INSTRUCTIONS FOR THE TASK
Substitute "desktop assistant" for "GUI agent" in the lines from the start of the records through the line holding "This screenshot has", inclusive. Give back only those lines, with everything else unchanged.
******************************
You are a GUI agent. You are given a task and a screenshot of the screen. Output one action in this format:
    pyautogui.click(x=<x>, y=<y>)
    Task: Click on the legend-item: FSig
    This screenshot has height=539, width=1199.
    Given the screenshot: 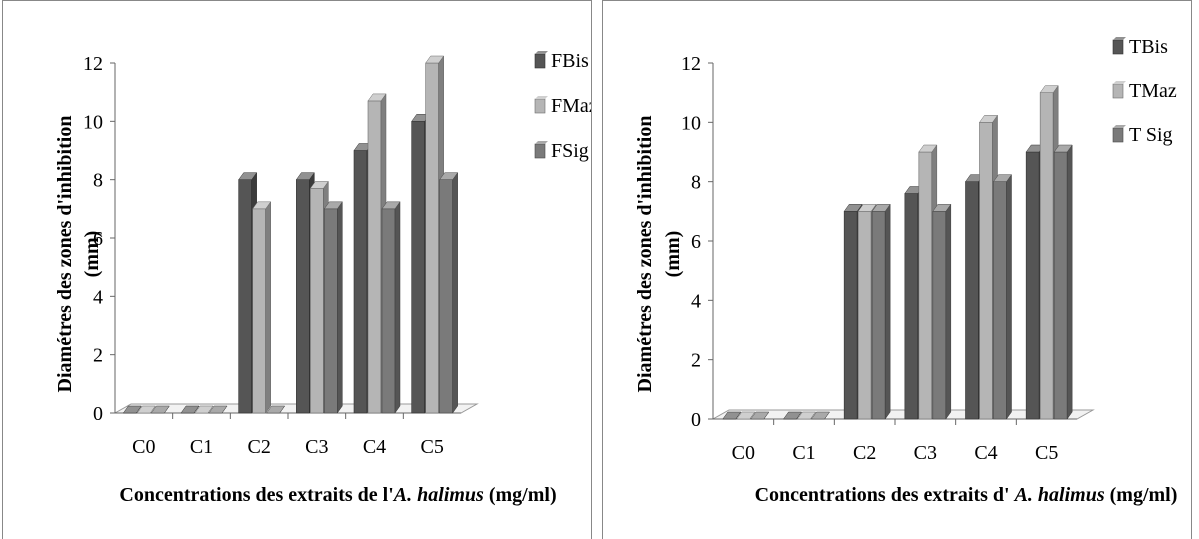 What is the action you would take?
    pyautogui.click(x=562, y=151)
******************************
OUTPUT BELOW
You are a desktop assistant. You are given a task and a screenshot of the screen. Output one action in this format:
    pyautogui.click(x=<x>, y=<y>)
    Task: Click on the legend-item: FSig
    This screenshot has height=539, width=1199.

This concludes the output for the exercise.